A Justiça marcou para a próxima terça-feira o julgamento do estudante Leonardo Rodrigues Jaune, de 24 anos, pelo assassinato do advogado Anderson Eustáquio da Costa, crime que teve requintes de crueldade e ganhou repercussão nacional. A execução ocorreu em 29 de junho de 2004, em Cuiabá. O julgamento acontece a partir das 13h30, na 1ª Vara Criminal da Capital, presidido pela juíza Mônica Catarina Perri de Siqueira. O júri popular estava marcado inicialmente para setembro, mas teve que ser adiado.
Segundo o Ministério Público Estadual (MPE), o julgamento obedecerá a nova lei criada para dar mais celeridade ao trâmite processual dos crimes contra a vida. “Não haverá mais cópia dos depoimentos, que serão gravados. O tempo da acusação e defesa será reduzido e os jurados terão que optar entre culpado ou inocente para o réu”, adiantou o promotor criminal João Augusto Gadelha.
Leonardo será julgado como participante do assassinato e da ocultação do cadáver do advogado.
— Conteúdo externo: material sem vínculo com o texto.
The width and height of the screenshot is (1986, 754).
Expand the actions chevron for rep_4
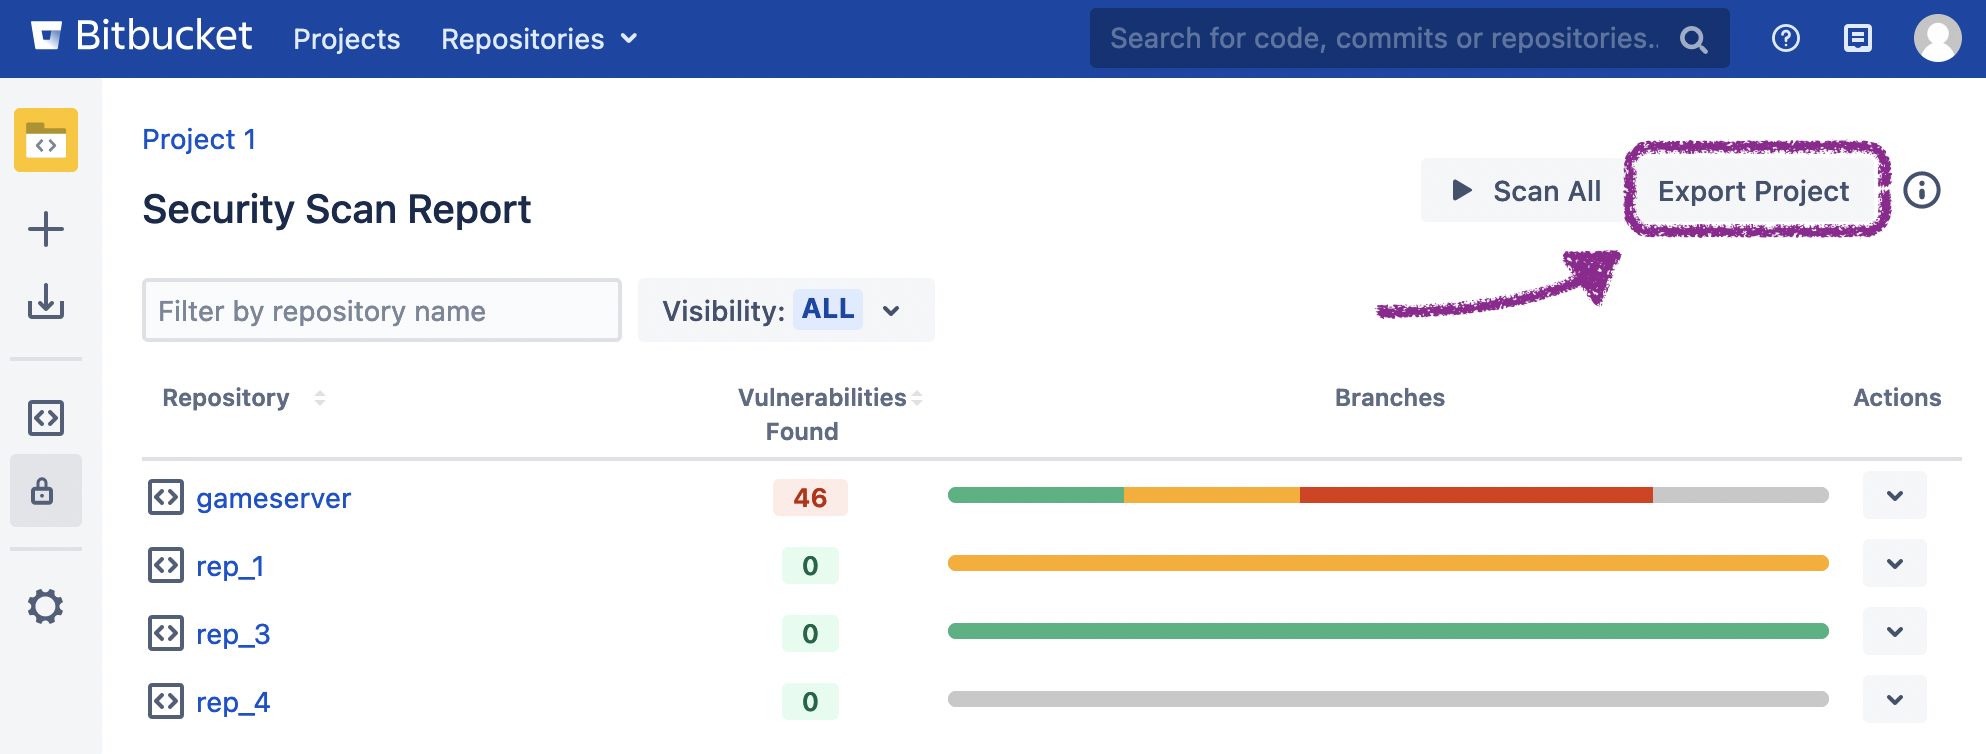tap(1894, 700)
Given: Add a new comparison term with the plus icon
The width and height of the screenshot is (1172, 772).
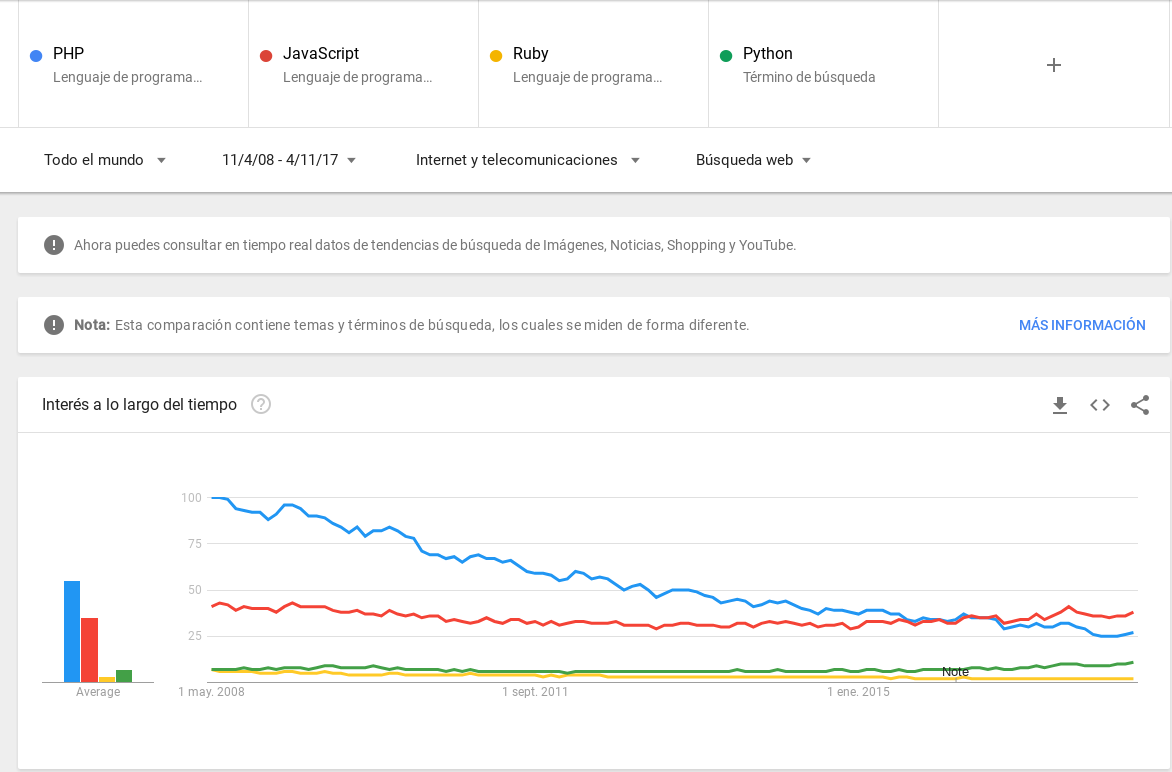Looking at the screenshot, I should [x=1053, y=64].
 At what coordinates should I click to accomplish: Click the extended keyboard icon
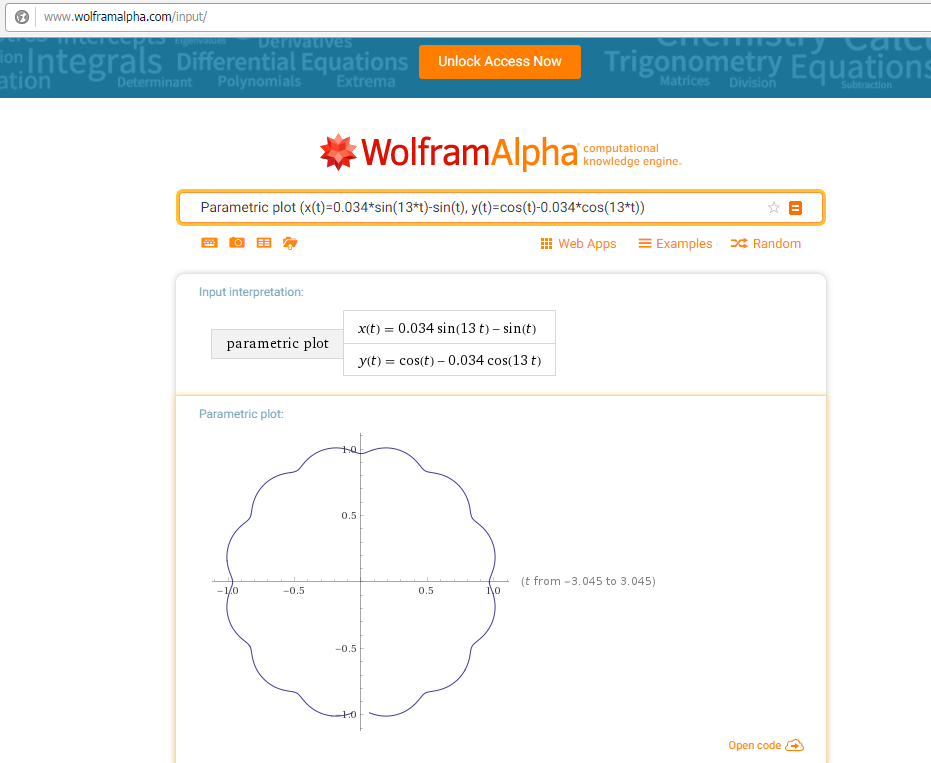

A vítima foi morta com dois tiros de revólver e ainda teve o abdômen cortado com uma faca. Em seguida, foram jogadas pedras no interior do corpo para que afundasse na lagoa do Jatobá, no Coxipó, e nunca mais fosse localizado. O assassinato ocorreu em Cuiabá e o cadáver foi localizado cerca de dois meses depois. Em novembro de 2006, o processo chegou às alegações finais e Jaune teve a prisão decretada.
Leonardo teria participado da execução de Anderson por acreditar que a morte de sua irmã, Taíssa Jaune, teve como fator determinante a atitude do advogado, que foi a última pessoa com quem ela esteve antes de cair do quinto andar do edifício onde morava, na avenida Rubens de Mendonça, no dia 26 de junho de 2005.
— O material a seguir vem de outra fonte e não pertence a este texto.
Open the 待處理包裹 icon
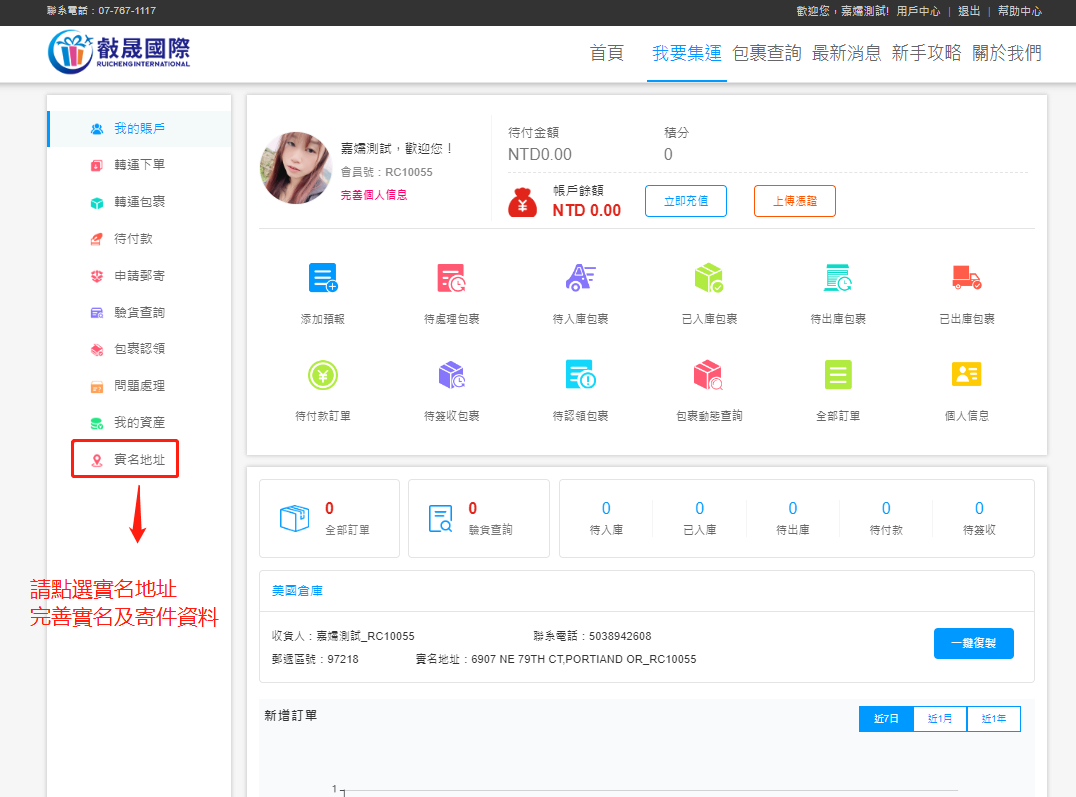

Leonardo, por sua vez, nega a participação no assassinato do advogado. Ele admitiu que se encontrou com Anderson, mas o deixou próximo do apartamento onde a vítima morava e não mais o viu.
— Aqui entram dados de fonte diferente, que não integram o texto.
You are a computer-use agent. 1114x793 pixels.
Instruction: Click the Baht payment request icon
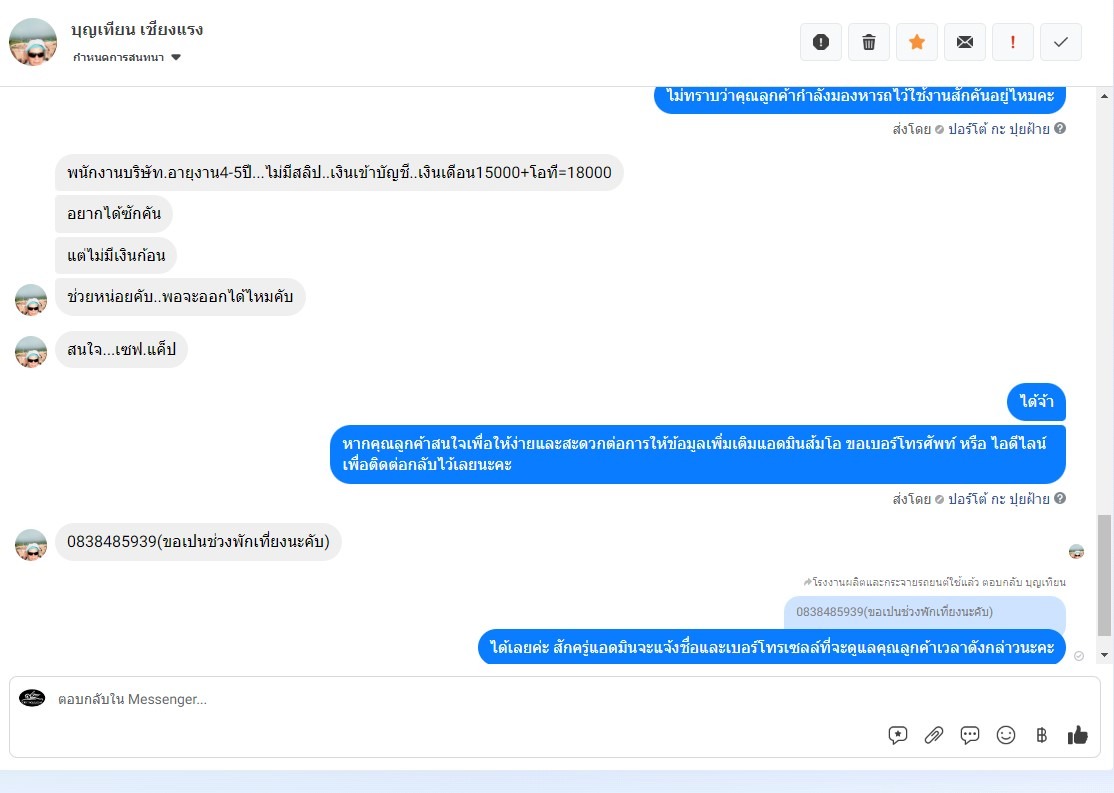[x=1042, y=735]
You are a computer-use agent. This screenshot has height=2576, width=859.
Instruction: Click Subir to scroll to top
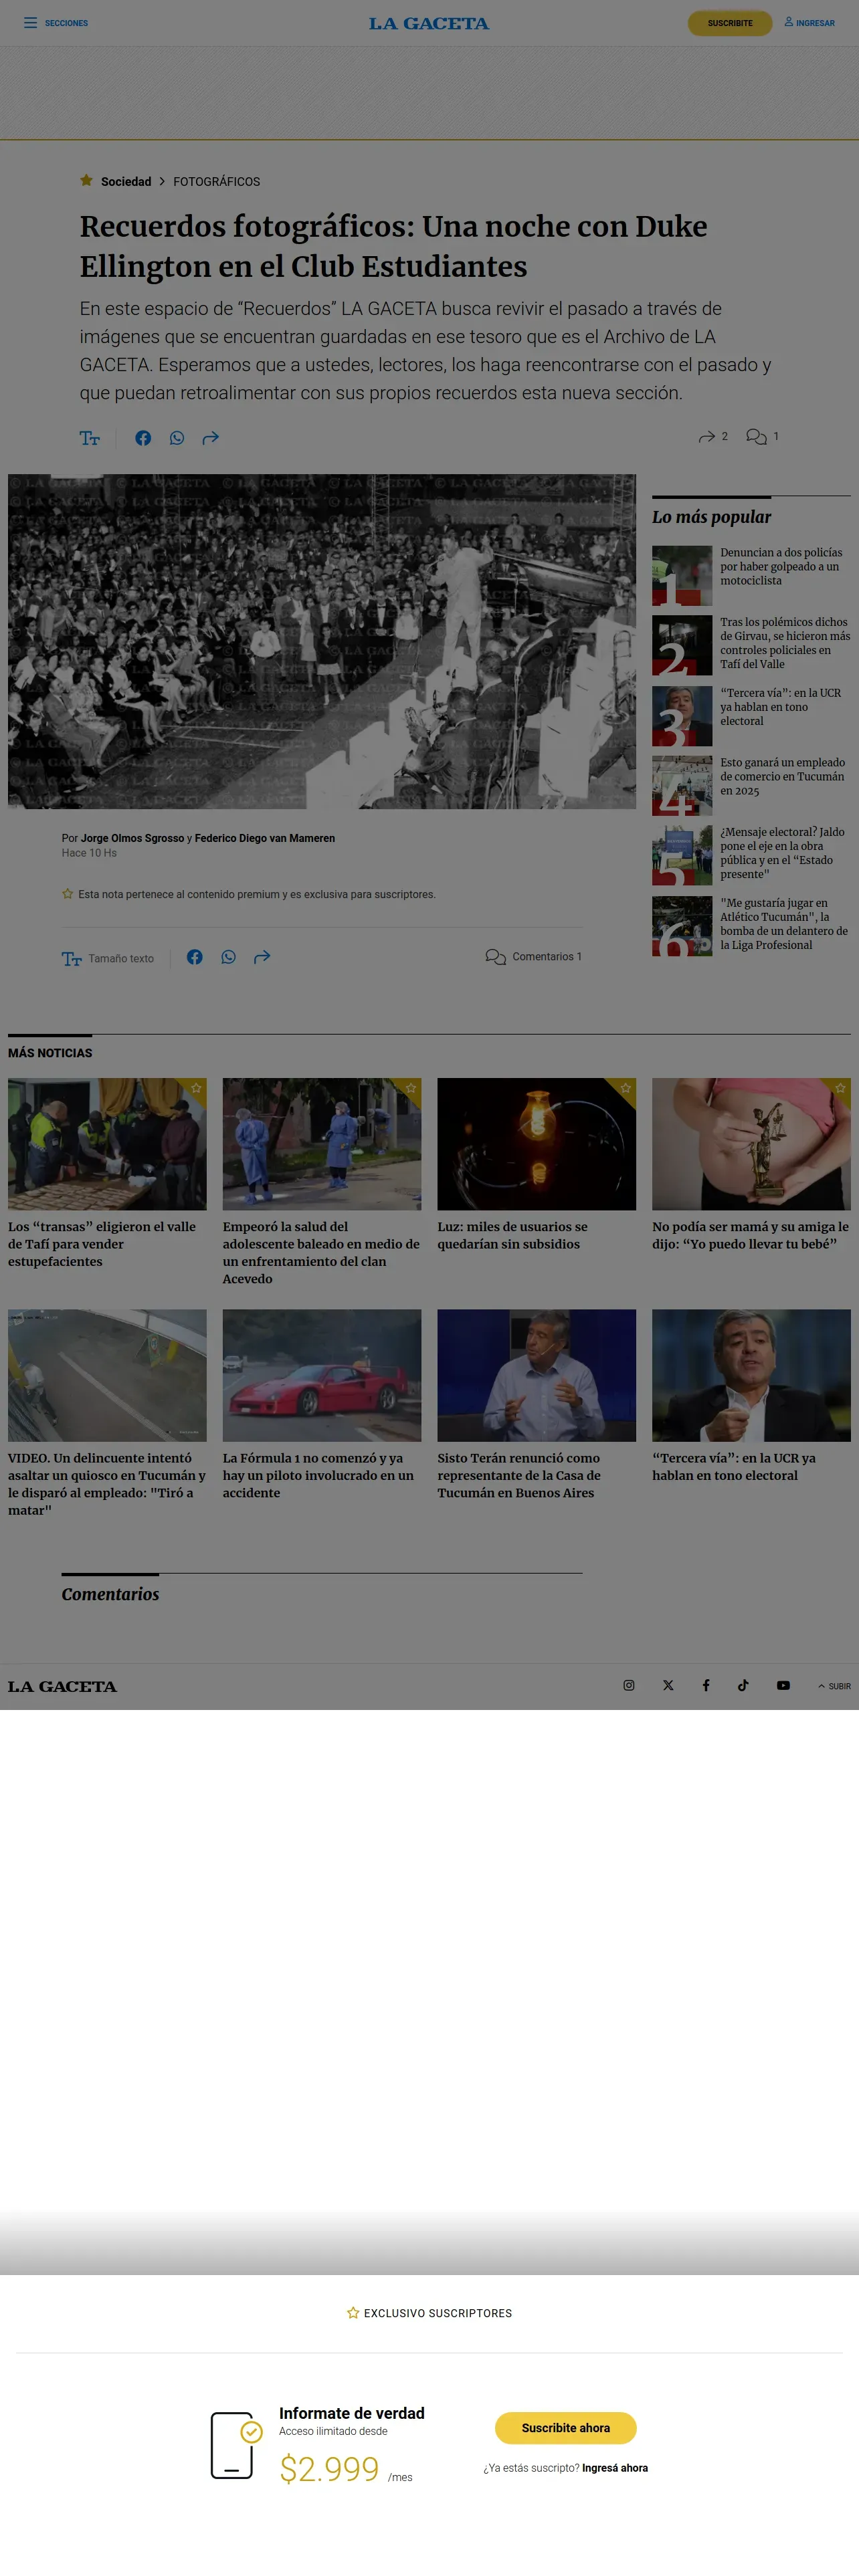tap(834, 1686)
Como indício contra o estudante há a quebra do sigilo telefônico. Enquanto Leonardo disse que não ficou mais de 20 minutos com Anderson na região da avenida Rubens de Mendonça, o espelho das ligações aponta que, nesse mesmo horário de que fala Leonardo, o advogado recebeu uma chamada processada pela estação de rádio base (ERB) do Distrito Industrial.